* [Page text]:
--- BEGIN ---
Location: Dale Bumpers Small Farms Research Center

Title: How well does Predictive Soil Mapping represent soil geography? An investigation from the USA

Author
item ROSSITER, DAVID - ISRIC - WORLD SOIL INFORMATION
item POGGIO, LAURA - ISRIC - WORLD SOIL INFORMATION
item BEAUDETTE, DYLAN - NATURAL RESOURCES CONSERVATION SERVICE (NRCS, USDA)
item Libohova, Zamir

Submitted to: Soil
Publication Type: Peer Reviewed Journal
Publication Acceptance Date: 9/13/2021
Publication Date: 9/13/2021
Citation: Rossiter, D.G., Poggio, L., Beaudette, D., Libohova, Z. 2021. How well does Predictive Soil Mapping represent soil geography? An investigation from the USA. Soil. https://doi.org/10.5194/soil-2021-80.
--- END ---
* [Set tasks]:
(a) Reproduce the stretch of the publication record from "Location: Dale Bumpers" through "SERVICE (NRCS, USDA)".
(b) Summarize the publication record in two sentences.
Work only from the publication record shown here.

* [Data]:
--- BEGIN ---
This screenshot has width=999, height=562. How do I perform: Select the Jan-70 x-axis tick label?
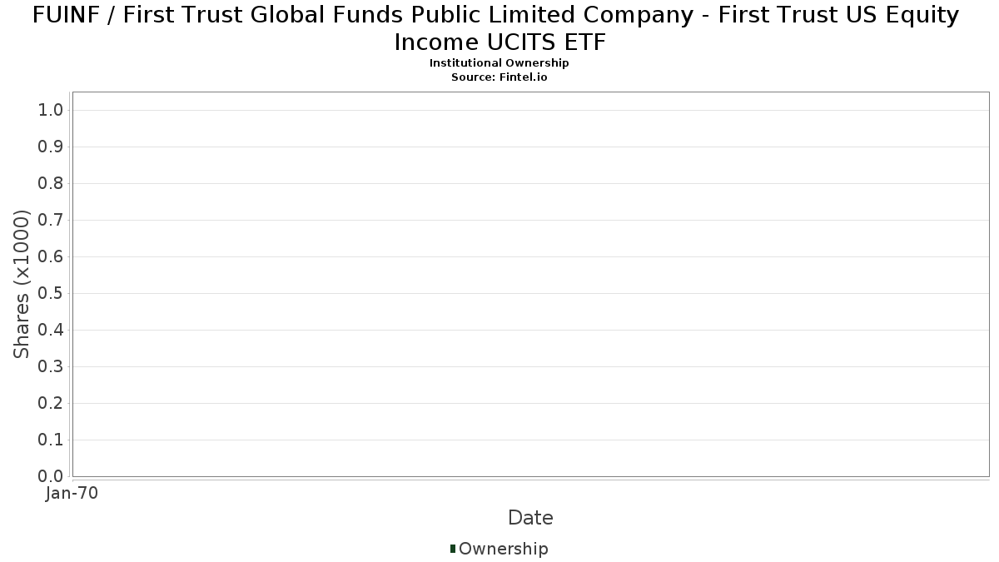pos(72,494)
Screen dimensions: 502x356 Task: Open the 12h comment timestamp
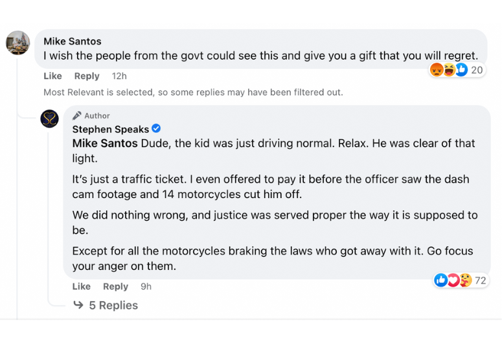[x=119, y=76]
--- END ---
* [Results for the exercise]:
(a)
Location: Dale Bumpers Small Farms Research Center

Title: How well does Predictive Soil Mapping represent soil geography? An investigation from the USA

Author
item ROSSITER, DAVID - ISRIC - WORLD SOIL INFORMATION
item POGGIO, LAURA - ISRIC - WORLD SOIL INFORMATION
item BEAUDETTE, DYLAN - NATURAL RESOURCES CONSERVATION SERVICE (NRCS, USDA)

(b) The publication record describes a peer-reviewed journal article by D.G. Rossiter, L. Poggio, D. Beaudette, and Z. Libohova titled "How well does Predictive Soil Mapping represent soil geography? An investigation from the USA." The article was submitted to Soil and was accepted and published on 9/13/2021, and its listed location is the Dale Bumpers Small Farms Research Center.